Thank you to all our volunteers for another fantastic year! We are so grateful and proud of all the work you did. We had spectacular feedback from our community supervisors and affiliated programs all thanks to your hard work and dedication. For those curious about some of the projects we worked on, or are interested in joining PBSC next year, take a look at some of our student testimonials below!
“Volunteering at Breakwater Law with Jo McFetridge was such a valuable experience. As an intern, I assisted Jo on pro bono files and gained exposure to family law. During my time at Breakwater, I learned how to draft a will, a notice of family claim, and a divorce order. I participated in client interviews, observed Jo in court, and provided support to clients. My final task was to draft a legal memo on a complex file that involved business and family law. Above all, I appreciated Jo’s mentorship and encountering firsthand some of the rewards and challenges that are common to pro bono files.”
–Gurkiran Dhillon, 2L
“It was engaging to work with a local organization who is actively involved in our community. PBSC is fantastic for building community connections.”
“My PBSC project with the MS Society’s Volunteer Legal Advocacy Program involved interviewing clients living with MS and assisting them with applications for disability benefits. The goal is to help the client make a strong application and increase their chances of being approved for the disability benefit that they are applying for. It was a fulfilling placement because you work directly with each individual client over the course of a few weeks, and then the work that you do on their application has a direct and tangible impact on the client. I really enjoyed volunteering with the MS Society because I was able to speak with and help people from all around British Columbia, and I was also able to collaborate with other MS Society Volunteers.”
– Maggie Fleming, 2L
“Working with Bridges for Women Society as a PBSC volunteer has been one of the most gratifying experiences of my first year. In my role, I conducted legal research and assisted in developing an educational pamphlet for survivors of domestic violence. The final product outlined clients’ rights when engaging with the Ministry of Children and Family Development. Throughout the year my project partner and I worked with a variety of wonderful and knowledgeable lawyers and social workers in the community, allowing me to become exposed to new areas of law and ways of practicing. I felt so proud to present the final product to the staff at Bridges for Women Society, and knowing that our product will positively impact the community going forward is a great reward.”
– Maddie Lusk, 1L
“It was great to have the chance to practice my legal research and writing skills in such a meaningful way for an important local organization.”
“This year, in partnership with Ready to Rent BC, we (Richard and Erin) were tasked with researching homelessness prevention legislation in jurisdictions outside of Canada. Our research focused predominantly on a regime enacted in Wales by way of the Housing (Wales) Act of 2014. This progressive legislation imposes a positive obligation on the state to make efforts to prevent or resolve a person’s homelessness status.
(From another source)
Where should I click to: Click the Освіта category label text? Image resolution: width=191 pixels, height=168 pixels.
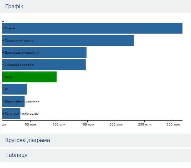coord(10,28)
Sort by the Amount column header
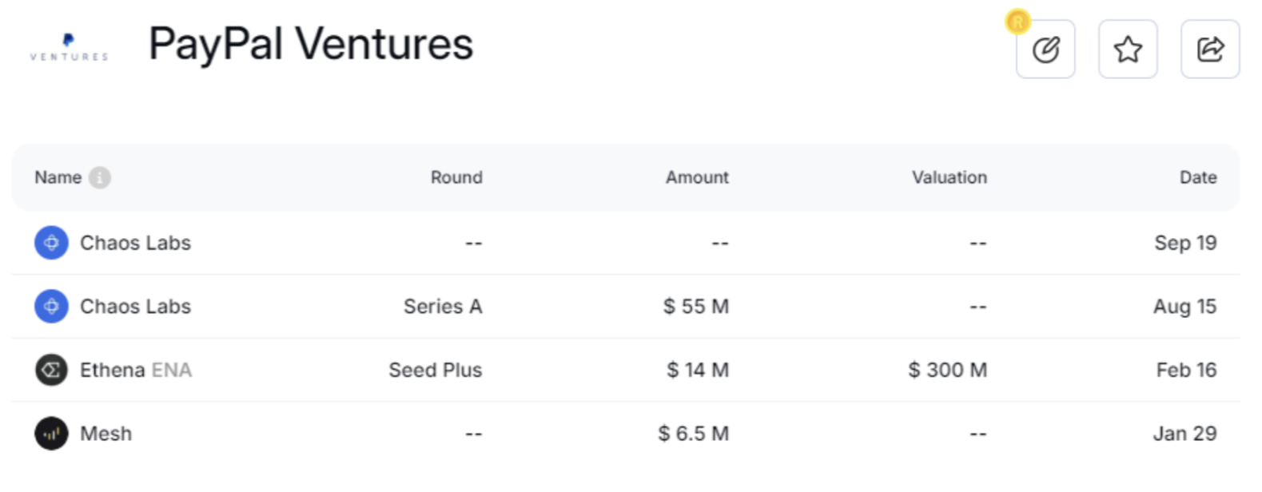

Our efforts cumulated in a final report which summarizes our findings and considers whether similar legislation could be implemented in British Columbia, addressing the specific challenges of our context here in BC.
Ultimately, this experience allowed us to develop our (rather new) legal research and writing skills and apply them to an incredibly important subject. Through this project, we were given the opportunity to engage deeply with the issue to evaluate how the law can affect positive change for those around us. It was engaging to work with a local organization who is actively involved in our community. PBSC is fantastic for building community connections. “
– Erin Miller, 2L and Richard Wagner 1L
“This year, I was the team lead for a PBSC project working with Restorative Justice Victoria, a local non-profit organization which provides opportunities for offenders, victims, and others to come together to address the harms caused by crime and violence. Restorative justice is used to divert matters out of the settler legal system, or can be used in conjunction with the settler legal system.
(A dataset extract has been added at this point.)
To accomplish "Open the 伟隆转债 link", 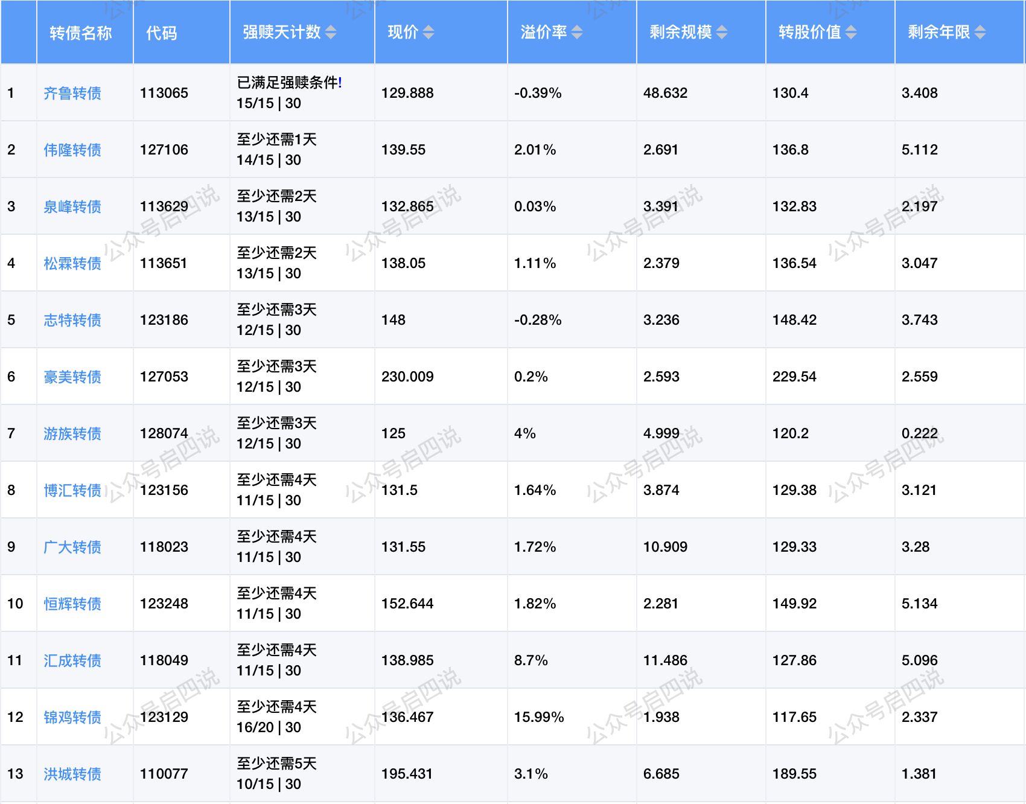I will 72,150.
Our team was charged with the task of researching the circumstances under which Restorative Justice Victoria is able/required to share confidential information obtained throughout the restorative justice process, and the responsibility they have to make clients aware of these circumstances.
We completed a research paper which summarizes privacy and record keeping requirements under provincial legislation, and touches on some implications of dealing with information pertaining to youth. We also considered the privilege of documents and whether it is possible to protect confidential information obtained in the restorative justice process from being used in court.
Working on this project was a wonderful experience. The project allowed us to engage with interesting areas of law in a real-life context, and gave us the opportunity to connect with both a local lawyer and organization. It was great to have the chance to practice my legal research and writing skills in such a meaningful way for an important local organization.”